“Buen escritor, pero mal político”

El sábado pasado, La Jornada de enmedio publicó la entrevista que Elena Poniatowska le hizo a Ghadeer Abu–sneineh, periodista palestina y traductora de poesía del árabe al español, así como de diversos poetas latinoamericanos al árabe. En un momento de la conversación entre ambas, pregunta Poniatowska a Ghadeer: “¿La poesía es para ti un lazo de unión entre los pueblos?”, a lo cual responde la periodista árabe: “La poesía sí, pero no siempre el poeta, porque hay una diferencia entre el poeta y sus textos. Hay textos muy grandes y poetas que no se parecen a su poesía, ésta es mejor que ellos”.

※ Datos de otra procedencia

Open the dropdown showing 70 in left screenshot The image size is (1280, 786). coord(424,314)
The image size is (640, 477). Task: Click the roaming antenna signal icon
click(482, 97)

La respuesta, por supuesto, no se refería a Mario Vargas Llosa, el Premio Nobel peruanoespañol, quien alguna vez quiso ser presidente de su Perú natal y que, al no favorecerle el voto popular, se fue, dolorido y frustrado, a España donde solicitó la nacionalidad que jubilosamente le otorgó el neofranquismo y lo adoptó como uno de sus ideólogos favoritos, presto a declarar contra todo lo que le parece de izquierda.

Vargas Llosa, cuya obra, parafraseando a Ghadeer Abusneineh, es más grande que él mismo, en 1990 dijo que México era la dictadura perfecta: “Porque es la dictadura camuflada, de tal modo que puede parecer que no es una dictadura; pero tiene de hecho, si se le escarba, todas las características de la dictadura; la permanencia, no de un hombre, pero si de un partido, un partido que es inamovible, un partido que concede suficiente espacio para la crítica, en la medida que esa crítica le sirve, porque confirma que es un partido democrático, pero que suprime por todos los medios, incluso los peores, aquella crítica que de alguna manera pone en peligro su permanencia”.


Pues, hora, desde lejos, ese mismo Mario Vargas Llosa decidió desconocer la dictadura perfecta que tanto lo irritó para incorporarse a la campaña contra “la democracia populista” que, dice, amenaza a México, sin definir ni ofrecer razón alguna del contenido de esa amenaza. Poner a otro país como ejemplo de nuestro posible futuro, es absolutamente incoherente, pero es el mismo recurso del método empleado por los promotores del neoliberalismo, que ofrecían llevarnos al primer mundo, “de inmediato y sin escalas”, si se dejaba al mercado funcionar libremente. Nada de eso sucedió, porque la historia no transcurre de esa manera, para decirlo pronto: no se repite exactamente igual.

Además, Vargas Llosa, nos recomienda tener sensatez y no votar “por recetas que están absolutamente fracasadas en el mundo entero”. Es posible, que Vargas Llosa crea que el neoliberalismo haya terminado con la dictadura perfecta. No es así, en cambio el neoliberalismo que defiende sí ha fracasado pues tienen a más de la mitad de la población en la pobreza y al país ahogado en sangre, pleno de hartazgo, con miles de desaparecidos y perseguidos y una violencia criminal que nuestro pueblo quiere y va a cambiar, aunque se asuste Vargas Llosa.